Claims Management News

Health Insurance Marketplaces Call for Plan Standardization

One Urban Institute report found that state-based health insurance marketplaces are investing in plan standardization to improve comparison shopping.

By Vera Gruessner

Healthcare payers are being instructed to offer standardized plan and benefit designs as the  federally facilitated health insurance marketplace is working to improve consumers’ ability to compare varying health plans during the next open enrollment period for 2017. A report from the Urban Institute called Missed Opportunities: State-Based Marketplaces Fail to Meet Stated Policy Goals of Standardized Benefit Designs finds that the federally facilitated health insurance marketplace will follow the lead of a number of state-based marketplaces.

Healthcare Price Transparency

Standardized health plans are considered to be a clear path toward enabling plan-to-plan comparisons for consumers. However, researchers from the Urban Institute found that certain state policies and website tools have kept the state-based health insurance marketplaces from reaching these goals.

The researchers conducted interviews of state officials as well as analyzed policy guidelines and website interfaces within the health insurance marketplaces located in Connecticut, Massachusetts, New York, and Oregon.

Healthcare payers operating in either state-based health insurance marketplaces and/or through employer-sponsored health plans would be wise to consider plan standardization as one way to improve consumers’ shopping experiences and ability to compare separate health plans.

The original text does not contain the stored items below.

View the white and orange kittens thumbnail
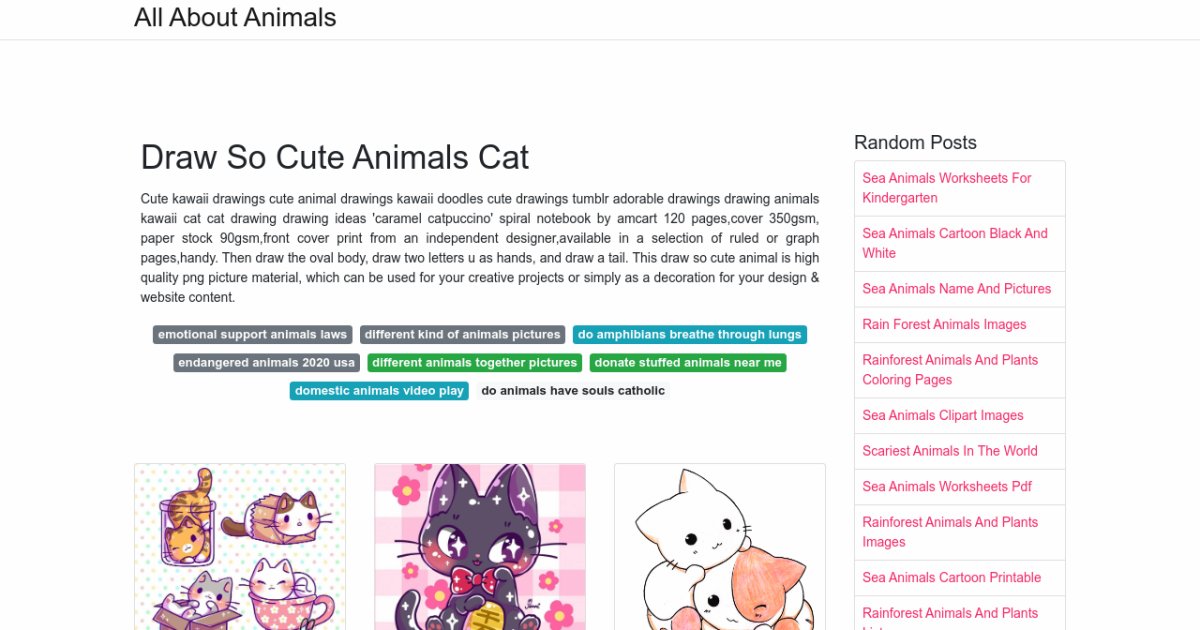This screenshot has height=630, width=1200. tap(720, 546)
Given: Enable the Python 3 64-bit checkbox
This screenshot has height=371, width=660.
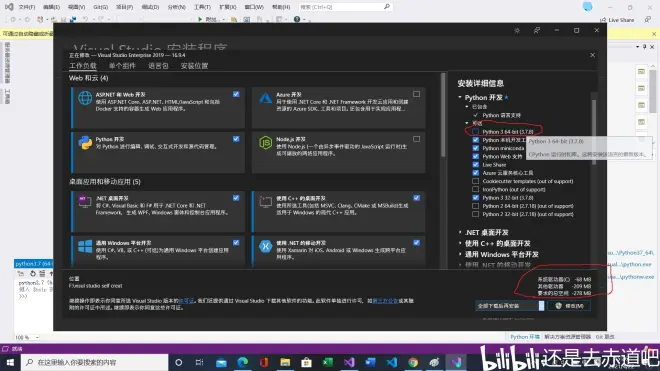Looking at the screenshot, I should (475, 132).
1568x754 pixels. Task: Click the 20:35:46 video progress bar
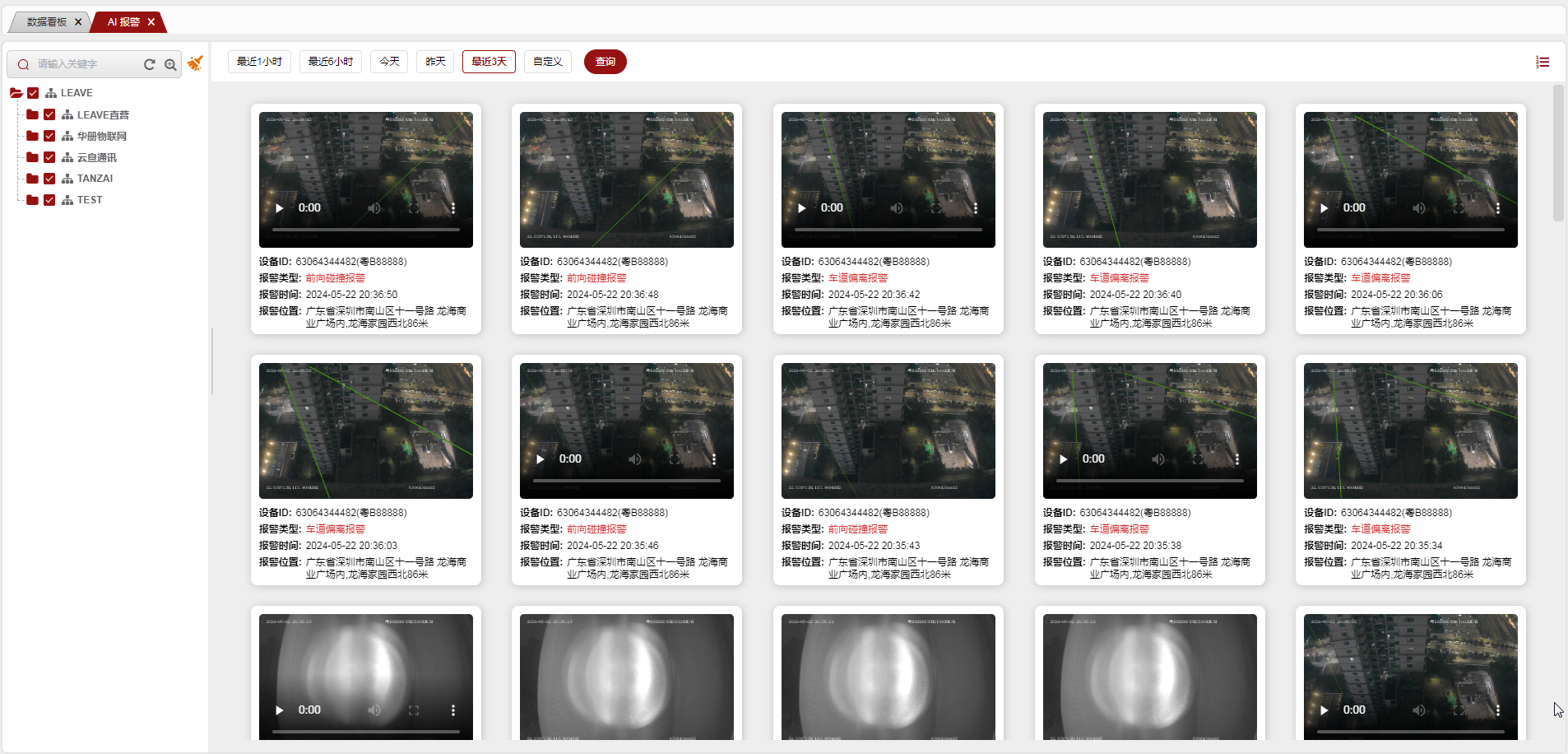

The researchers found that all interviewed officials from the state-based health insurance marketplaces held similar policy goals that health plan standardization would improve consumers’ experiences with comparing insurance benefits.

The health insurance marketplace in Massachusetts was the first one out of the analyzed states to standardize health plan benefits. The other health insurance marketplaces also outlined a goal of “apples-to-apples” comparisons among plan benefits and the importance of standardization.

In Oregon, the state-based health insurance marketplace emphasized the need to narrow consumer interests into specifically the price and quality of health plan. Insurance stakeholders were also interviewed and mentioned the value of standardization as well as the need to enable consumers to understand their options.

Health payers participating in these four state-based health insurance marketplaces will need to provide gold, silver, and bronze health plans in order to enable “apples-to-apples” health plan comparisons among consumers for the 2017 open enrollment period.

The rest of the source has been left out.